Di che argomento parlava la sua tesi di laurea?
«Il mio elaborato si concentrava sulla caratterizzazione isotopica del chitosano. Un nuovo prodotto, diventato in breve tempo argomento importante per il mondo enologico per le sue proprietà antimicrobiche, anticontaminanti, antiossidanti e chiarificanti. Questo polimero naturale, il cui impiego per il trattamento di mosti e vini è stato approvato nel 2009 da UE e OIV, deriva dalla chitina e può essere di due diverse origini: quella fungina, proveniente dal fungo noto come Aspergillus Niger, e quella animale, proveniente da crostaceo e altre fonti. Solo la prima, però, è ammessa per l’utilizzo in campo enologico, perché al chitosano di origine animale, che inoltre è più costoso e difficilmente reperibile, sono collegati maggiori rischi e problemi di allergie».
Su cosa si è concentrato quindi il lavoro?
«Sulle differenze fra queste origini, quindi sulla capacità di discriminare con efficacia il chitosano fungino e quello animale. I metodi ammessi per operare questa distinzione sono generalmente poco applicabili e di difficile comprensione, con l’attenzione quindi che si è spostata di recente verso l’analisi isotopica degli elementi che caratterizzano il chitosano: l’obiettivo della ricerca era cercare di individuare queste differenze con maggiore precisione, e per questo la tesi è stata accompagnata anche da un lavoro sperimentale in laboratorio».
Come si è svolta questa fase sperimentale della ricerca?
«È stato un lavoro abbastanza lungo, di circa un anno e mezzo di durata, che ho svolto in collaborazione con i professori Matteo Perini, del Servizio chimica Isotopica della Fondazione Edmund Mach, e Raffaele Guzzon, del C3A, con il quale abbiamo sviluppato la produzione del fungo utilizzato poi negli esperimenti compiuti. Durante l’attività sperimentale quindi sono stati analizzati alcuni chitosani commerciali di diverse origini per studiarne le differenze isotopiche e definire quindi con maggiore precisione questa differenza».
Quali risultati avete raggiunto?
«Siamo riusciti ad aumentare la nostra conoscenza sui dati isotopici del prodotto: questo può essere utile ad esempio per stabilire i limiti legali al di sotto dei quali il chitosano non può essere considerato di origine fungina e quindi impiegato in campo enologico».
Che cosa ha significato per lei ricevere il premio da Assoenologi?
«È stato un riconoscimento molto gratificante, che mi ha ripagato abbondantemente per il tanto tempo che ho speso per questo elaborato. E il fatto che provenga da un’istituzione come Assoenologi, la più importante sul territorio nazionale, è ovviamente un motivo di orgoglio».
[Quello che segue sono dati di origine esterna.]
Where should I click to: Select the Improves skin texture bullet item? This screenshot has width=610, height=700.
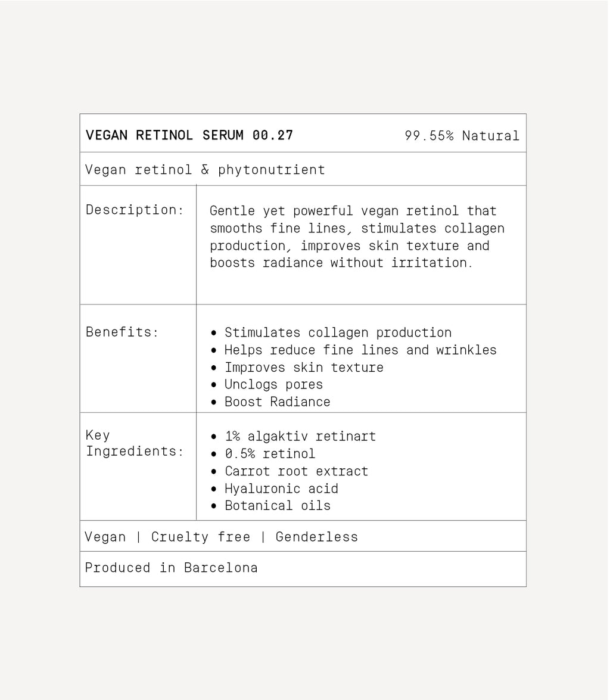[304, 367]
Cos’ha fatto dopo essersi laureata?
«Ho subito iniziato a lavorare, accumulando esperienze viaggiando per il mondo per approfondire le mie conoscenze del mondo enologico. Ho trascorso prima un periodo in Alto Adige, poi in Australia, ora lavoro in Francia».
Come valuta quella che è stata la sua esperienza con il corso di laurea frequentato a Trento?
«Sicuramente in modo molto positivo, è un corso che raccomanderei a chiunque fosse interessato a seguire un percorso lavorativo di questo tipo. Oltre ad essere interessante penso fornisca un ottimo livello di competenze, anche grazie ai professori molto preparati e con tanti legami nell’ambiente e le cantine circostanti del Trentino. Questo facilita anche l’accesso immediato nel mondo del lavoro, come è stato nel mio caso».